After using ‘with torch.no_grad()’, this model can works well, but I wonder why it’ll cause cuda out of memory without ‘with torch.no_grad()’ and what does ‘with torch.no_grad()’ change.

My function is defined as follows:

for i in range(1,epochs + 1):
    train_loss,valid_loss = 0.0,0.0

    for batch,(data,labels) in enumerate(trainloader):
        model.train()
        if is_cuda:
            data,labels = data.cuda(),labels.cuda()
        outs = model(data)
        loss = criterion(outs,labels)
        optimizer.zero_grad()
        loss.backward()
        optimizer.step()
        train_loss = train_loss + loss * data.size(0)

    with torch.no_grad():
        for batch,(data,labels) in enumerate(validloader):
            model.eval()
            if is_cuda:
                data,labels = data.cuda(),labels.cuda()
        
            outs = model(data)
            loss = criterion(outs,labels)
            valid_loss = valid_loss + loss * data.size(0)

    train_loss = train_loss/len(trainloader.dataset)
    valid_loss = valid_loss/len(validloader.dataset)

AlphaBetaGamma96 · August 24, 2021, 12:49pm

Hi,

Using with torch.no_grad() disables gradient calculation. So, the reason why it uses less memory is that it’s not storing any Tensors that are needed to calculate gradients of your loss. Also, because you don’t store anything for the backward pass, the evaluation of your network is quicker (and use less memory).

You can read more about it in the docs! no_grad — PyTorch 1.9.0 documentation

RoitSky · August 24, 2021, 2:17pm

Thx, I got you. But I have another question.

In this project, my validation set is only one fifth of training set, so I think it’s weird that validation phase arises CUDA out of memory but training phase won’t instead.

AlphaBetaGamma96 · August 24, 2021, 2:23pm

What initially comes to my mind is that you’re still holding on to your training set data in memory somewhere, so when you go to use your validation set you increase the total memory (as you’re adding new data but haven’t cleared the training data that you’re no longer using)!

(Might be wrong, so best to get a dev’s opinion but I have a feeling it could be something like this!)

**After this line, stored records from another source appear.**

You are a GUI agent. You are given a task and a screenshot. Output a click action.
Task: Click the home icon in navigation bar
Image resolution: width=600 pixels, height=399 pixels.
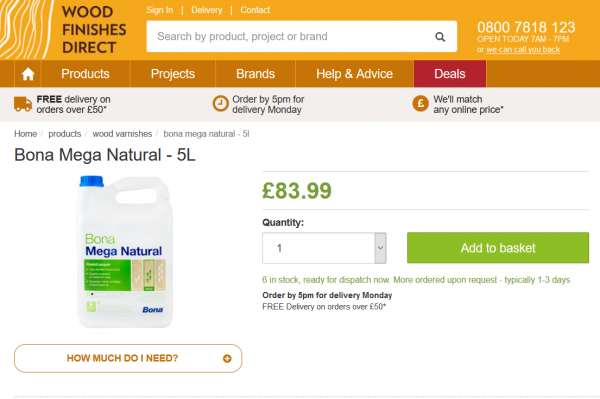pos(28,74)
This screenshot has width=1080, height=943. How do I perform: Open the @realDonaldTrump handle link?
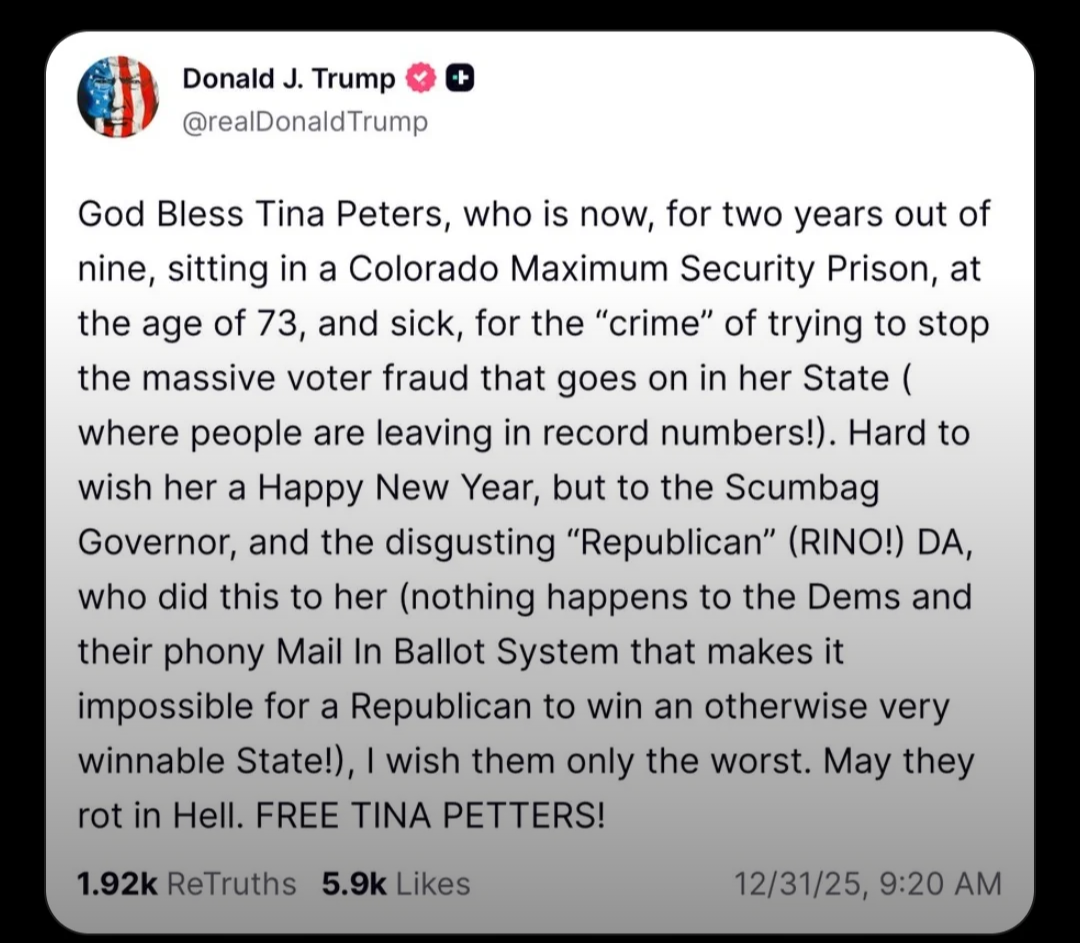pos(304,122)
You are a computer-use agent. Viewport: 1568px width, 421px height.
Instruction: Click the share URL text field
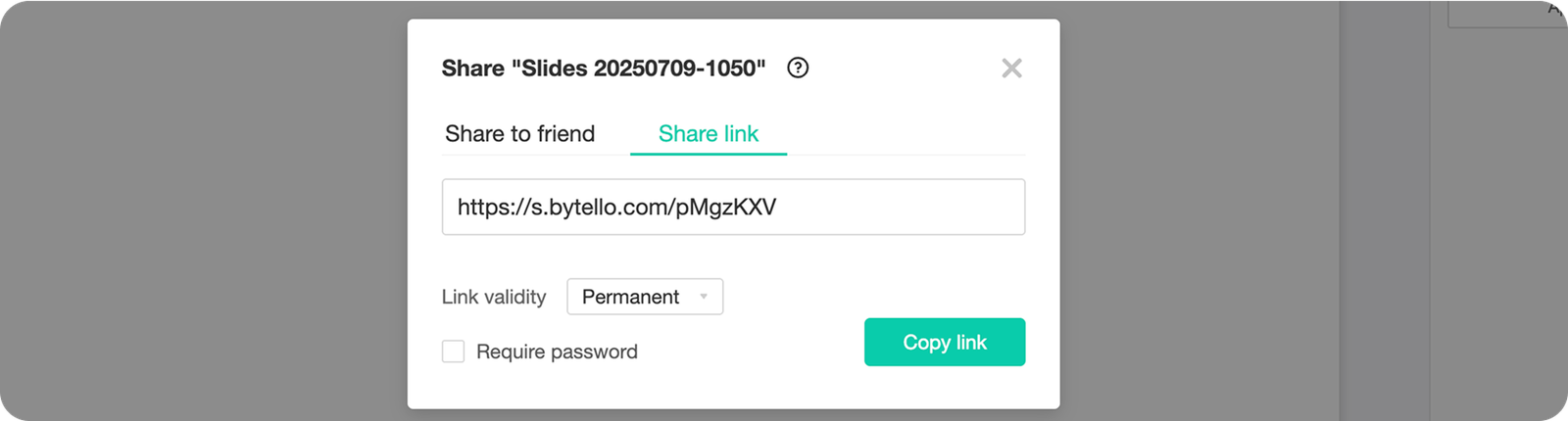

RoitSky · August 25, 2021, 1:56am

I have tried your idea, the validation phase will arise CUDA Error while removing ‘with no_grad()’.

Code as follows:

for i in range(1,epochs + 1):
    valid_loss = 0.0
    for batch,(data,labels) in enumerate(validloader):
        model.eval()
        if is_cuda:
            data,labels = data.cuda(),labels.cuda()
        
        outs = model(data)[1]
        loss = criterion(outs,labels)
        valid_loss = valid_loss + loss * data.size(0)

    valid_loss = valid_loss/len(validloader.dataset)

    history.log(i,valid_loss = valid_loss)
    with canvas:
        canvas.draw_plot([history['valid_loss']])

AlphaBetaGamma96 · August 25, 2021, 9:04am

And, what is the error?